DXY is fading away.

AUD is rising.

CNY helping.

Commodities took a breather.

EM yawn.

Junk better.

As yields eased.

Driving stocks.

The Japanese shock appears contained in a currency sense.

Japanese public debt is around $14tr, so you can imagine that any meaningful move in interest rates, especially a rapid one, is going to cause economic market dyspepsia.
This is double Japan’s GDP.
Yet the concern is exaggerated. Nearly all of Japan’s debt is owed domestically, so it is denominated in yen.
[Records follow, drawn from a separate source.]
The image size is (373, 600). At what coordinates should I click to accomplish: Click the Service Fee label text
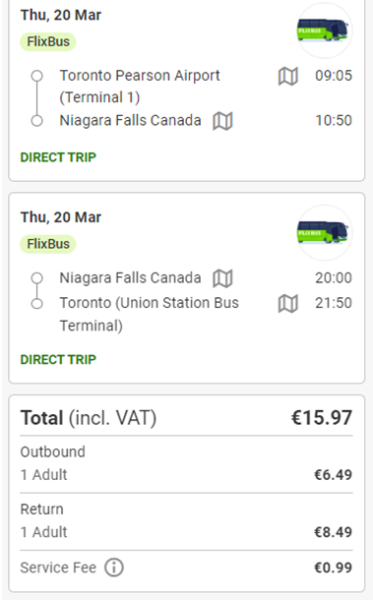[x=58, y=567]
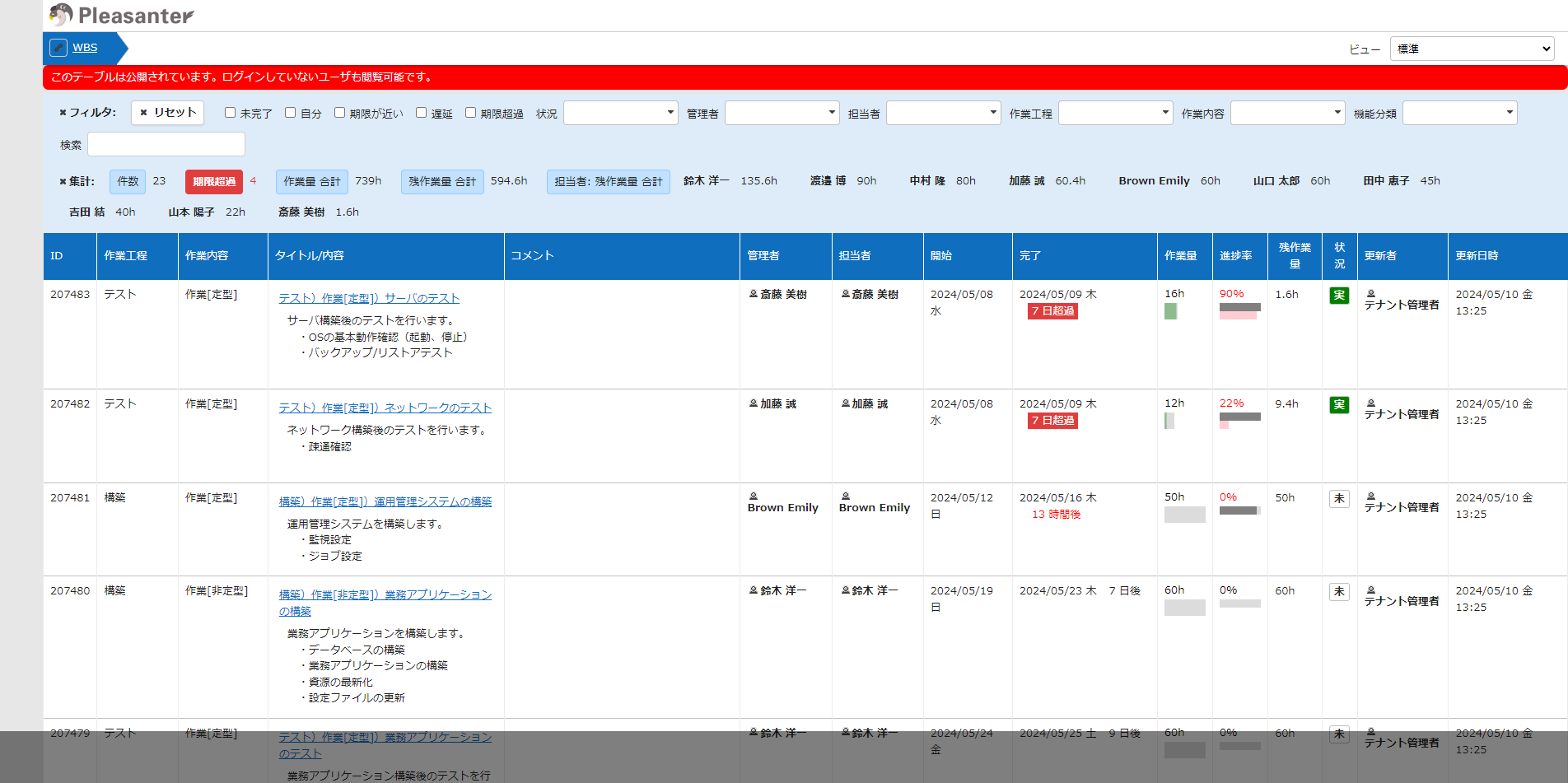Enable the 未完了 filter checkbox

pyautogui.click(x=231, y=113)
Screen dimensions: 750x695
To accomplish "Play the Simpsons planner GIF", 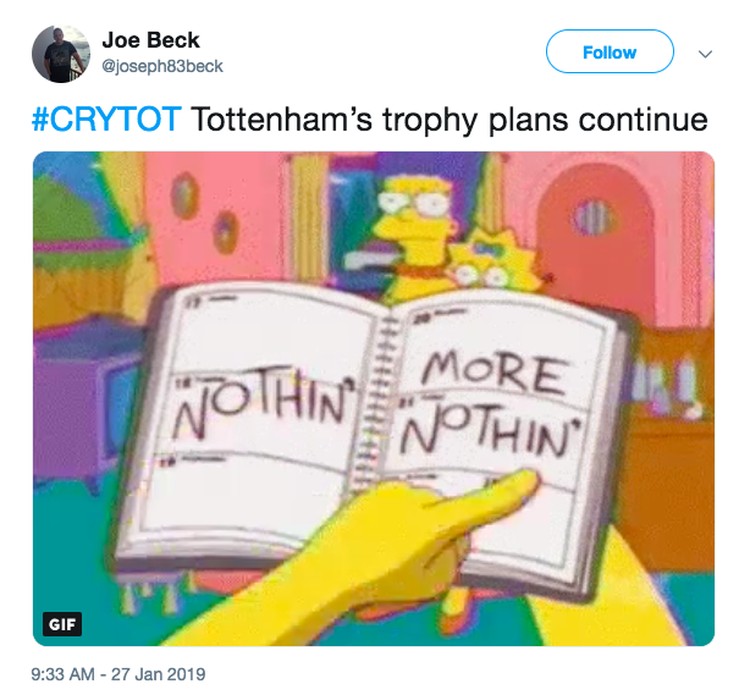I will [x=374, y=398].
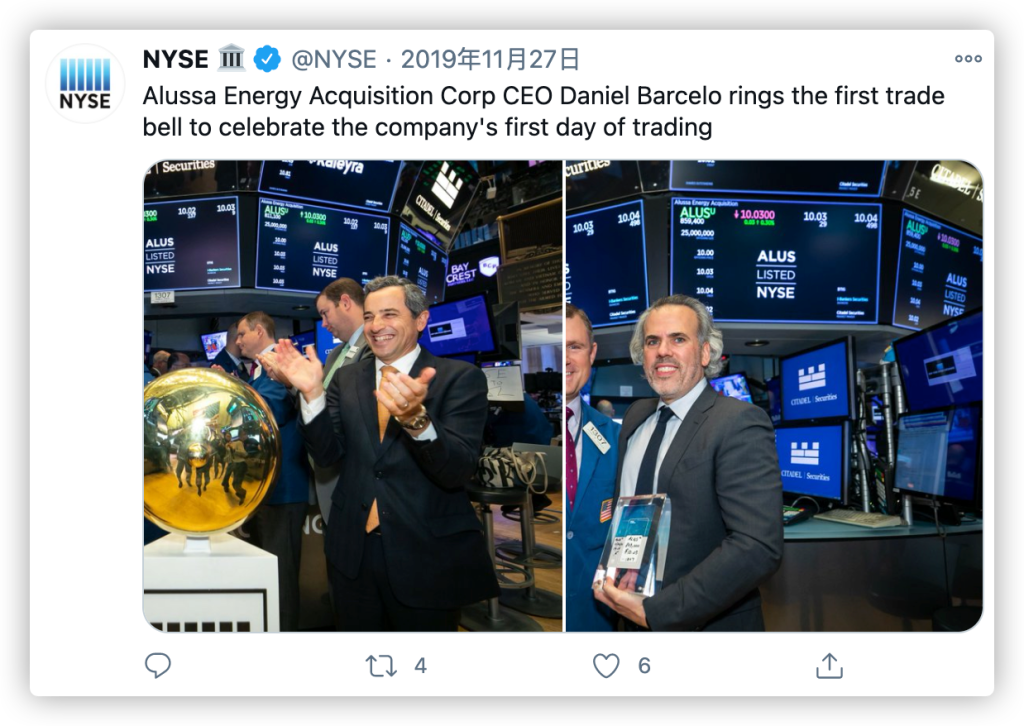Image resolution: width=1024 pixels, height=726 pixels.
Task: Click the NYSE display name
Action: pos(176,60)
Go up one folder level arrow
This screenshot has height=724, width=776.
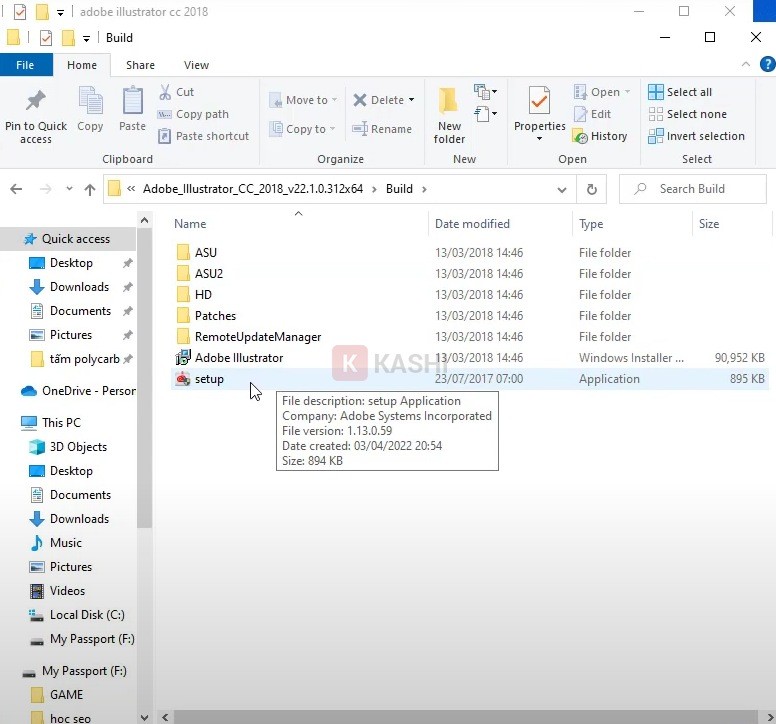90,189
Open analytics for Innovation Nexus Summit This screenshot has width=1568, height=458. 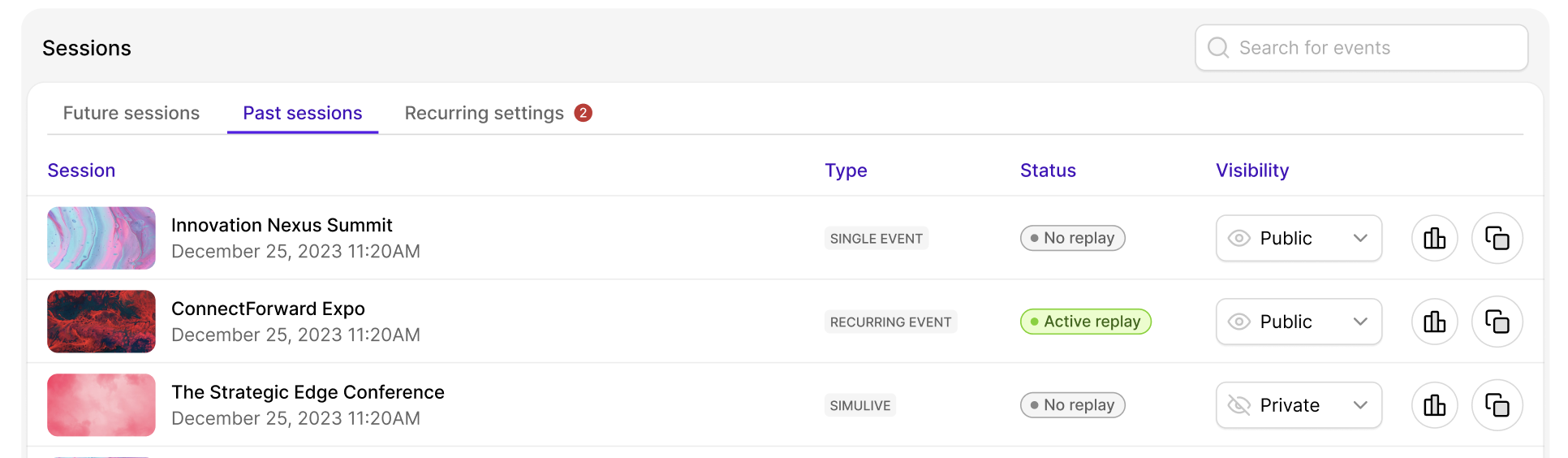(1434, 238)
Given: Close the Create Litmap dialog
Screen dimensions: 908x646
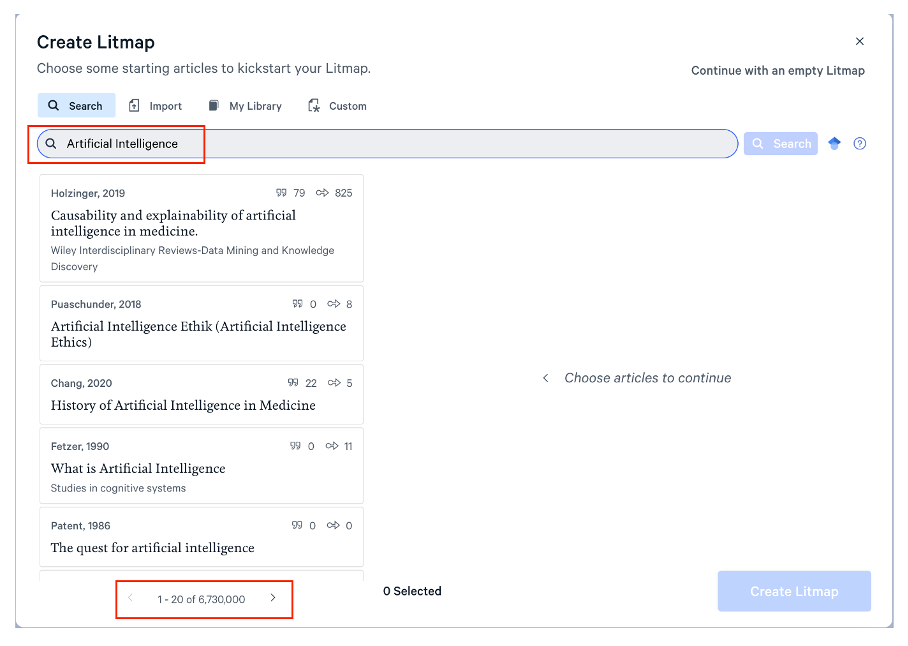Looking at the screenshot, I should (860, 42).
Japan is therefore unlikely to be vulnerable to an external crisis in which yields rise while the currency falls, driving yields even higher.
The bad news is that inflation is more embedded now than it has been for 30 years, so the Bank of Japan is pushing up interest rates to counter it.
That means there is pressure on government borrowing costs and, in turn, the carry trade.
An unwind of the Japanese carry trade is an ongoing risk, and that means any Japanese shock may spill over into asset prices elsewhere as liquidity is withdrawn from the global financial system.
Liquidity-dependent assets like BTC, unprofitable tech, and junk debt are all examples. It will probably hold back the AUD at the margin as well.
But the BoJ is likely to be cautious, and the Japanese rate* is still low.

This Japanese yield-back-up will cause ripples, but it is unlikely to morph into a broader crisis.